EXERCISE INSTRUCTIONS: Your answer should be the lines from the start of the records through the line with "defna-jora (786, 415)", copied word for word.

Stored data
_ _ _ _
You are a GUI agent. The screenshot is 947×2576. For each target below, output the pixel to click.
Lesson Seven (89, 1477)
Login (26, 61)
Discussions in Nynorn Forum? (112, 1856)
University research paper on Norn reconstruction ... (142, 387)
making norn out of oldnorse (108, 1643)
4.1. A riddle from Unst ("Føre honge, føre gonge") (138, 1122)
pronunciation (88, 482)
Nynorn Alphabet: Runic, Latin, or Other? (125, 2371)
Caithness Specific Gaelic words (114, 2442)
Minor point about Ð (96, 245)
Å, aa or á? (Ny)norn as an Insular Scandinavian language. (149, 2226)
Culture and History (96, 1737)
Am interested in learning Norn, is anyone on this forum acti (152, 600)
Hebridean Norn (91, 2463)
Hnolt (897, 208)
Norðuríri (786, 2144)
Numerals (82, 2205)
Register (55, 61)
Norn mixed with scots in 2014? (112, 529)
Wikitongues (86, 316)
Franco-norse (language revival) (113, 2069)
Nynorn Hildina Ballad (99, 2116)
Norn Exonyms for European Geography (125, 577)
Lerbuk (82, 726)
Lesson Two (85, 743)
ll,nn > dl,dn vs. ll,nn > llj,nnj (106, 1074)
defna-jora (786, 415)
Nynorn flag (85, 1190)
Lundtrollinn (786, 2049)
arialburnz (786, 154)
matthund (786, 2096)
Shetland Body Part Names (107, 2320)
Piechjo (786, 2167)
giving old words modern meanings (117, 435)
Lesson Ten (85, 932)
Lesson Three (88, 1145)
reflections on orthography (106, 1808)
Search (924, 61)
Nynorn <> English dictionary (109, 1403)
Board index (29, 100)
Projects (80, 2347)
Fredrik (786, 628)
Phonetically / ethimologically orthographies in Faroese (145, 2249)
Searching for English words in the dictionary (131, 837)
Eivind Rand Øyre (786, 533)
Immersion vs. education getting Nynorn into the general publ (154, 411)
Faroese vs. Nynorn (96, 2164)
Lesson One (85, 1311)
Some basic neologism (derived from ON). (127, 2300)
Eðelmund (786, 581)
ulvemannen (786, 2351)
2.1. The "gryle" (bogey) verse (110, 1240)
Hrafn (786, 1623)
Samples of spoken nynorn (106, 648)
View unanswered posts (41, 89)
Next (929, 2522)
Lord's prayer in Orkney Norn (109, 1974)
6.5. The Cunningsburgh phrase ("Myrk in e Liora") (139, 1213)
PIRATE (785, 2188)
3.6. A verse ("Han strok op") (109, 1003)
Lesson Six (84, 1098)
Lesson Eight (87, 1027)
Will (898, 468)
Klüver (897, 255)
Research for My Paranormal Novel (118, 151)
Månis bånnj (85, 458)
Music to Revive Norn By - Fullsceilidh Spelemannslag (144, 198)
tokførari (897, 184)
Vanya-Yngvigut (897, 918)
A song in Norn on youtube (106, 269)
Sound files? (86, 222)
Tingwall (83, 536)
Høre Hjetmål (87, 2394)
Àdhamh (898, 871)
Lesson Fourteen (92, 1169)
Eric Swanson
_ _ _ _
EXERCISE ANSWER:
You are a GUI agent. The screenshot is 947×2576. For each target below, output the pixel to click.
Lesson Seven (89, 1477)
Login (26, 61)
Discussions in Nynorn Forum? (112, 1856)
University research paper on Norn reconstruction ... (142, 387)
making norn out of oldnorse (108, 1643)
4.1. A riddle from Unst ("Føre honge, føre gonge") (138, 1122)
pronunciation (88, 482)
Nynorn Alphabet: Runic, Latin, or Other? (125, 2371)
Caithness Specific Gaelic words (114, 2442)
Minor point about Ð (96, 245)
Å, aa or á? (Ny)norn as an Insular Scandinavian language. (149, 2226)
Culture and History (96, 1737)
Am interested in learning Norn, is anyone on this forum acti (152, 600)
Hebridean Norn (91, 2463)
Hnolt (897, 208)
Norðuríri (786, 2144)
Numerals (82, 2205)
Register (55, 61)
Norn mixed with scots in 2014? (112, 529)
Wikitongues (86, 316)
Franco-norse (language revival) (113, 2069)
Nynorn Hildina Ballad (99, 2116)
Norn Exonyms for European Geography (125, 577)
Lerbuk (82, 726)
Lesson Two (85, 743)
ll,nn > dl,dn vs. ll,nn > llj,nnj (106, 1074)
defna-jora (786, 415)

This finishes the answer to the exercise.